I do not see why the answer E is correct. Please help. Thanks!
The book's answers are A, C, and E.
My answers are only A and C. I don't see why the answer E is correct. There is one private method in Michael's interface that is not accessible in the Twins class. So E cannot be correct.
What statements about the following Twins class are true? (Choose three.)
A. The class fails to compile because of the write() method.
B. The class fails to compile because of the publish() method.
C. The class fails to compile because of the think() method.
D. All of the methods defined in the Alex interface are accessible in the Twins class.
E. All of the methods defined in the Michael interface are accessible in the Twins class.
F. The Twins class cannot be marked abstract.
This question is testing several different pieces of knowledge.
Regarding A, B, C:
All abstract and default methods in an interface are public by default, and can not be made anything less than public in an implementing class.
This is an annoying, but basic Java gotcha, as all methods in classes default to <package> or default access, so those must be explicitly declared public in Twins.
So A and C are both reasons the class fails to compile.
Static methods are not inherited, they are available to an implementing class just the same way they are available to anyone else who can see the interface, so B is not true.
D and E are tricky as hell.

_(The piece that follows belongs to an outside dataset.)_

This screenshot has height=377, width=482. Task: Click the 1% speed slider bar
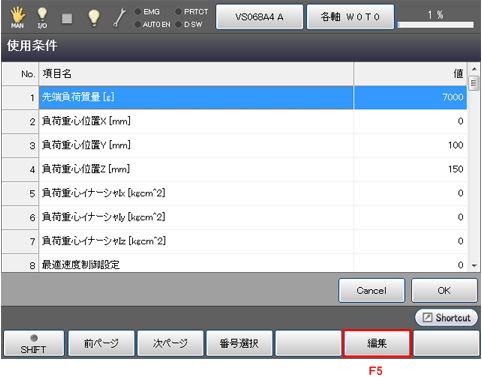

The non-static private methods defined in Alex and Michael interfaces can be re-declared in the implementing class, and can be private, default, protected or public.
So the names are available for use, but there is no way that the private methods in the interfaces themselves can be called directly from the implementing class.
The class could call a default method of the interface that calls them indirectly, I just confirmed that by adding calls to the private methods of each interface to their default method write, and that of course works when an instance method of Twins explicitly calls the interfaces default write() methods using and called from Twins.write()
I would not interpret that as either D or E being a correct choice. They can't be directly accessed from the Twins class.
So there are several very tricky things they could potentially have asked, but I conclude they most likely meant to mark only one of those as private and perhaps meant to mark the other one as default, or the answer E is just wrong. If you are missing something here, so am I.
Eventually one or more of the authors will come by to tell us what they meant to do in this question.
RTFJD (the JavaDocs are your friends!) If you haven't read them in a long time, then RRTFJD (they might have changed!)